Extract to read:

▼

As I write, it is four weeks until the election. The polls on reputable sites like Fivethirtyeight.com are giving the Harris-Walz ticket a very slight advantage, with the results coming down to one or two states.
Those of us who lean left in politics frequently find ourselves in ultimately fruitless conversations in which one or the other of us says something like: “I don’t see how it’s close. I don’t see how so many of our fellow citizens could vote for Trump. Again. Despite everything.”
I am reading two important recent books that offer something much better than uncomprehending outrage. The books are Illiberal America: A History by historian Stephen Hahn and The Shattering: America in the 1960s by another fine historian, Kevin Boyle. I commend them both very highly. Both describe the illiberal impulses in American life that have so frequently prevailed in our history and could easily do so again one month from now.
Boyle’s book goes into detail about “the shattering” of America during the 1960s around three primary conflicted issues: race, sex and war. His story of American racial conflict actually begins in Chicago rather than in the South. Boyle describes the hard struggle of white working-class people of Polish immigrant background to claw their way to economic stability and then prosperity in the early-to-mid-20th century. He also describes their fierce resistance to the racial integration of their white ethnic enclaves, including consistent outbreaks of violence against Black families trying to move in.
The attention of Martin Luther King was drawn to Chicago, and his efforts there faced a virulent resistance that deeply discouraged him. This was not Old South racism. It was Northern “white ethnic” racism. The history and context were different. Only the hatred was the same.
Boyle also takes the reader into the story of the decades of resistance to the integration of the public schools, including the intense fight over mandatory busing policies, such as in Boston, to effect school desegregation. Inspiring efforts on behalf of equal rights and quality schools for all children were met by equally determined crusades on the part of white activists, many of them claiming Christian and certainly family values motivations.
Hahn’s book takes up a much longer time horizon. His depressing hypothesis is that liberal and illiberal tendencies have competed in this country from the beginning. Both are part of the bedrock of America and both surface in every stage of American history.
In chapters touching down on the Colonial period, the early American republic, the 1830s, the period after the Civil War, the early 20th century, the 1930s, the 1960s, the 1990s and today, Hahn repeatedly excavates the largely buried history of illiberal America.

▲

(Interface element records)
▼

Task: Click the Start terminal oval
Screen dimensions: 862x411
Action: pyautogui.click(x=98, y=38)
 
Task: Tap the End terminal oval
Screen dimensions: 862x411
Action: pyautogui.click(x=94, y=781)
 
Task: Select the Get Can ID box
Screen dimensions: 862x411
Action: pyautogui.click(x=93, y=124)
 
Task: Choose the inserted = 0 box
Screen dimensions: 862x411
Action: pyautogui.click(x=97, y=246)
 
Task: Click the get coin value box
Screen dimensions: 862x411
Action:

▲
▼

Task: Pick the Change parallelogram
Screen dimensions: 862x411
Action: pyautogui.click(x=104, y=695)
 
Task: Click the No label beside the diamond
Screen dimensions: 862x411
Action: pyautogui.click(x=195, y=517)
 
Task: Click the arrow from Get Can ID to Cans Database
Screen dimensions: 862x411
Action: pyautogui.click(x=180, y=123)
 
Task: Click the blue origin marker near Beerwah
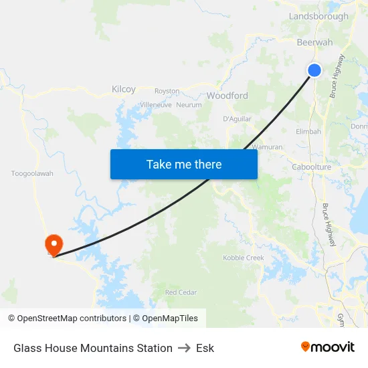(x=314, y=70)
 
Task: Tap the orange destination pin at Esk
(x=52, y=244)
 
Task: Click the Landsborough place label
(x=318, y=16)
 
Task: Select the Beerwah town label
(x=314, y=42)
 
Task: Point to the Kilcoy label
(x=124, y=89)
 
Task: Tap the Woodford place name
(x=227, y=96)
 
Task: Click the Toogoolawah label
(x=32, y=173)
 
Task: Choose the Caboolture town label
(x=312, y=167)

▲

Work to do:
1. Answer these questions about the essay on illiberal America:
(a) Which website does the writer name as a source of reputable polls?
(b) In which city does Boyle's story of American racial conflict begin?
(c) According to Hahn's hypothesis, which two tendencies have competed in the country from the beginning?
2. Continue the essay on illiberal America from the point where it stops.

Written responses:
1.
(a) Fivethirtyeight.com
(b) Chicago
(c) Liberal and illiberal tendencies

2.
Each period Hahn describes has its own colorful/awful characters, organizations and movements. Each chapter is worth a careful reading. But the cumulative picture is essentially this: White Protestant Americans, the dominant early settler populations in the U.S. (into which many but not all later Euro-immigrant populations were identity-grafted), have consistently negated their purported democratic values in waves of attacks on the rights, growth and even presence of other populations within this nation.
These attacks often have gone beyond mainstream democratic political machinations to include violent and at times “expulsionist” strategies, forcibly removing unwanted populations from localities or the nation itself. In every period, Hahn documents ferocious pushback to any advance toward social, economic and political equality and integration on the part of nonwhite Americans.
The message of illiberal, largely white, largely “Christian” America to everyone else here over the centuries has been: This is our country, and we will retain power here. If we allow you to stay among us (in this town, or in this country) you will be subordinate to us. If you forget your “place,” we will find ways to make you remember. Whatever we understand democracy to be, it will be subordinated to our consistent effort to retain this fundamental structuring of social power.
What does this mean for the current moment? I believe Donald Trump is the latest and among the most significant historical embodiments of American illiberalism. He exudes and articulates centuries-old patterns of entitled, defiant, often aggrieved, vaguely Christian, definitively white, frequently expulsionist “America First” illiberalism. Sadly, there always has been a market for such politics and such politicians in this country.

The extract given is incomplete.